The most interesting question to investigate to see to what extent it is possible to express more complex behavior as commitments and delegations in terms of actions using financial instruments.  For instance, can an agent delegate its intention to achieve a task to another agent by buying a certain portfolio of futures or options?  This would have two large advantages, namely the speed of interaction and to translate utility to economic terms.

Speed would increase since the agent would simply announce intentions to buy or sell financial instruments.  It would not have to locate potential interested agents itself, nor would anyone have to figure out a way to partition the tasks among several agents.
In previous work we were concerned with the possibility to manipulate agents into performing actions that were potentially harmful for their clients.  By translating the utility of actions into economic terms, an agent will have a better opportunity to compute the real benefit and risk that is associated with its decision.

A network market

In the first year we will create a simulation environment for routing of telephone and Internet traffic in a computer network environment.  The problem specification comes from a related cooperation project at SICS with Telia.  The Swedish telephone backbone consists today of about ten thousand routers that route the traffic between towns.  The configuration (topology) of the network is constrained by several factors that depend on the particular routers that exist, such as maximum through-put, number of virtual channels, etc.  The goal of the network market is to create a routing behavior that is flexible, can reorganize traffic in case of partial failure, incorporate new routers and even to allow other telecom providers to connect their networks to the system.

The network market consists initially of a commodities exchange where agents announce bandwidth that they have bought from the routers.  Other agents represent consumers with certain needs for bandwidth.  Consumer agents will buy traffic at the market for prices that determined by the current traffic and congestion levels in the network.

We will extend this model to a market of distributed commodity exchanges.  It is desirable to have several exchanges, since it reduces the bottle neck that a single exchange would become.  This however generates a whole new set of problems.  Agents have to decide on which markets they should announce their bids, if they should announce the same resource on several markets, etc.  Live loops may occur in the bidding, which has to be avoided.

Planning

"Options trading is the trading in rights and obligations.
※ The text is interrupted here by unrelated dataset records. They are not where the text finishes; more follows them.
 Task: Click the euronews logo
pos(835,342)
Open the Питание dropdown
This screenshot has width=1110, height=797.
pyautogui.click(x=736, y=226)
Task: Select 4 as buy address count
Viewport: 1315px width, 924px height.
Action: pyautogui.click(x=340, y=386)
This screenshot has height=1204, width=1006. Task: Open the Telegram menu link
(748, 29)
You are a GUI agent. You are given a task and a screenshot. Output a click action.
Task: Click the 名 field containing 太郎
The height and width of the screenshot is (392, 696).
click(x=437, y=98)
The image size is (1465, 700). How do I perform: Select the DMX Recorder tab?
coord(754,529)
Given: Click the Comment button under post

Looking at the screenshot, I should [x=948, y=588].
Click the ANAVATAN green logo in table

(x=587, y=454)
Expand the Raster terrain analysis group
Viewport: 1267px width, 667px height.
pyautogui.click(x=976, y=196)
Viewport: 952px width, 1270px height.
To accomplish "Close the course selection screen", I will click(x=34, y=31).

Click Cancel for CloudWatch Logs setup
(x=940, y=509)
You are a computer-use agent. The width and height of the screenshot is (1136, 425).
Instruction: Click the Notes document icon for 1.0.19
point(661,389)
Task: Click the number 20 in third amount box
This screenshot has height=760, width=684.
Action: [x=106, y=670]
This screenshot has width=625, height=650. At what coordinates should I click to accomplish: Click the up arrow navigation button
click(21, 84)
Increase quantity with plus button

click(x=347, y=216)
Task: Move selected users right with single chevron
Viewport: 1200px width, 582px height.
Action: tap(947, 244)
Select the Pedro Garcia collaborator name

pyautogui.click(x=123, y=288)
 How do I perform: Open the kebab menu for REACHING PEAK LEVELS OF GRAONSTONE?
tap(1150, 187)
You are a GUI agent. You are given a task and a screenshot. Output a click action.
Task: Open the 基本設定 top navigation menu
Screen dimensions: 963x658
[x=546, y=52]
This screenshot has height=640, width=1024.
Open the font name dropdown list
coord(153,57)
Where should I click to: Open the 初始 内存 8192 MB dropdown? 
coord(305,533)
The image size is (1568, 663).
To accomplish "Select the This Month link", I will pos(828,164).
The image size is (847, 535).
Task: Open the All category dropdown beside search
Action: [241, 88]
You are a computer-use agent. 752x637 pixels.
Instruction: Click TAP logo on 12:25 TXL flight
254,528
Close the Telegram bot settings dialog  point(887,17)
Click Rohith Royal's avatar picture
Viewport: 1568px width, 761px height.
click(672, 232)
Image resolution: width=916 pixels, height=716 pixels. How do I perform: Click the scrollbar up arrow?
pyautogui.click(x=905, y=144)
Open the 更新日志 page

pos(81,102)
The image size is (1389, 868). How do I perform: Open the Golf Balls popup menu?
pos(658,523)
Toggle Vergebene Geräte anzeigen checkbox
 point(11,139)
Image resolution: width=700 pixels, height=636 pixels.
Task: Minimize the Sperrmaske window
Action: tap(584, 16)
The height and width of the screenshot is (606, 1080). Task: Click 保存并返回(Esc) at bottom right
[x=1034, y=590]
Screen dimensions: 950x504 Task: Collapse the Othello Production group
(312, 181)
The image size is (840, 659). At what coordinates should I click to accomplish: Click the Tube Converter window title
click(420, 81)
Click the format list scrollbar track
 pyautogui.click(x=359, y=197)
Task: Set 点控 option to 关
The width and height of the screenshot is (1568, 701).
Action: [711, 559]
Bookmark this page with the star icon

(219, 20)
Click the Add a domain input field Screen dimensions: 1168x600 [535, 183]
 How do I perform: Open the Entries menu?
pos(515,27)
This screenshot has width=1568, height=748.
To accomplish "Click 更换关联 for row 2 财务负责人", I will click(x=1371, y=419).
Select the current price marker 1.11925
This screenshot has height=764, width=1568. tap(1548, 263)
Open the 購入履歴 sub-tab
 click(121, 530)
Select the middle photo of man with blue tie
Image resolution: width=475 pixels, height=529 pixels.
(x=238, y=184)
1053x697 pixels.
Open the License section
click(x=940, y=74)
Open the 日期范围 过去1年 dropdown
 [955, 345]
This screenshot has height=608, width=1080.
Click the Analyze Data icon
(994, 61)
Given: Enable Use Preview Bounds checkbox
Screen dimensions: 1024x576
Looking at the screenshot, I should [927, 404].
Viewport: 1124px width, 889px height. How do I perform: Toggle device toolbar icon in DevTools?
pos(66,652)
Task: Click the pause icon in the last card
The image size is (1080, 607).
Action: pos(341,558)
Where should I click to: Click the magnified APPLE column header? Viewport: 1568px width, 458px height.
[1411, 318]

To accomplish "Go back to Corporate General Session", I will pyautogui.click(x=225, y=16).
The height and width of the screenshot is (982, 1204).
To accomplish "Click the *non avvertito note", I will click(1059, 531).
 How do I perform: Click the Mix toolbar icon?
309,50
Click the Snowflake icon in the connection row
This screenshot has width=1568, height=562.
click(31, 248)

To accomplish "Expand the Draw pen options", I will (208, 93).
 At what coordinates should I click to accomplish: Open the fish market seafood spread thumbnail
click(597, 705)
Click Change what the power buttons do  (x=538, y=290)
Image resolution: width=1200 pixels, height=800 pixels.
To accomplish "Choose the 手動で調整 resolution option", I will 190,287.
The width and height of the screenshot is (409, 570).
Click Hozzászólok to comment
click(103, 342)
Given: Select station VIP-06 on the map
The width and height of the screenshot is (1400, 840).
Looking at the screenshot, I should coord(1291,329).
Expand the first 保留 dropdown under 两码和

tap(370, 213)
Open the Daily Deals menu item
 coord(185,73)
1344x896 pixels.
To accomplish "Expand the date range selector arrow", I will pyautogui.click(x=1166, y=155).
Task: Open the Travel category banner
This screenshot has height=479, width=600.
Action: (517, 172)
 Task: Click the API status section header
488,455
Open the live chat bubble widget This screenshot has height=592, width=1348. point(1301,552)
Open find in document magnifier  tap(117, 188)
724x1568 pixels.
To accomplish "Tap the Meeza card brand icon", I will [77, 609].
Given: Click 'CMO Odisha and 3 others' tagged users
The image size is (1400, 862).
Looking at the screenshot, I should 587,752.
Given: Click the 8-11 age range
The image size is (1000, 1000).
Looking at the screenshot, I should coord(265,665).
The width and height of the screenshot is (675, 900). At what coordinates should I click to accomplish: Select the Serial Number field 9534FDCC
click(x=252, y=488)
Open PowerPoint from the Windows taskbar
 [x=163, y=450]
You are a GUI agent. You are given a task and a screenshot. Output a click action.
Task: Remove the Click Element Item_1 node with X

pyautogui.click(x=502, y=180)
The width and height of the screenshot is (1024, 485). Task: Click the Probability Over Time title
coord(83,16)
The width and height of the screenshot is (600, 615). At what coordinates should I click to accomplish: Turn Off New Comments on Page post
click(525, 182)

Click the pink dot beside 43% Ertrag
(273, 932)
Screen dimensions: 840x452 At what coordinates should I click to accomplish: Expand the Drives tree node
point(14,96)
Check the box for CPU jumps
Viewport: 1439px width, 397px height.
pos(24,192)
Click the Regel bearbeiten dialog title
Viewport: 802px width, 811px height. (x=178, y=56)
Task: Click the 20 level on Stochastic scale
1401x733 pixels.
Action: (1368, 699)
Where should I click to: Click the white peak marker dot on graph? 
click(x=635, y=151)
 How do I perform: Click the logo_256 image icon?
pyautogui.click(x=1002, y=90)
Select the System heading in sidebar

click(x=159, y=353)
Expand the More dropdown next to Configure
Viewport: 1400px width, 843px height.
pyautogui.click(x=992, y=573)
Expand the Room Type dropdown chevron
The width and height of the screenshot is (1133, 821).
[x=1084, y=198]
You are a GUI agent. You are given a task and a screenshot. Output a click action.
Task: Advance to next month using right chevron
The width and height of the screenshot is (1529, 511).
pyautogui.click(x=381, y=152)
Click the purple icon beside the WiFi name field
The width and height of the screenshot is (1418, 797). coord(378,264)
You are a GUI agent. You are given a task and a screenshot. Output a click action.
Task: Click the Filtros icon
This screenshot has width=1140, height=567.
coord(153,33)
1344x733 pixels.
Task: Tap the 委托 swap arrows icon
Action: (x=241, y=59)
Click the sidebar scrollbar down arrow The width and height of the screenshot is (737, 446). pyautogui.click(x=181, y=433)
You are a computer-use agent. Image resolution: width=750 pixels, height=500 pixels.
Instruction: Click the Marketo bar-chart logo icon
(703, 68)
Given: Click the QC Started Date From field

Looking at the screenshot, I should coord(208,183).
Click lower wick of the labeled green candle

You pay for the rights and you get paid for the obligations.''  -- OM

With complex financial instruments such as options or futures, it may be possible to create behavior similar to coalition formation or shared plans.  Compared to other research in this area where agents can negotiate and commit, a market based approach has "simpler" interactions (only bidding), and can therefore be expected to be faster.  But if we only allow bidding on the resources, agents have no way to construct more complex plans without large risks or inefficiency.  Without the ability to ask others for help, agents have to buy resources speculatively, not knowing if they will eventually obtain all the required resources.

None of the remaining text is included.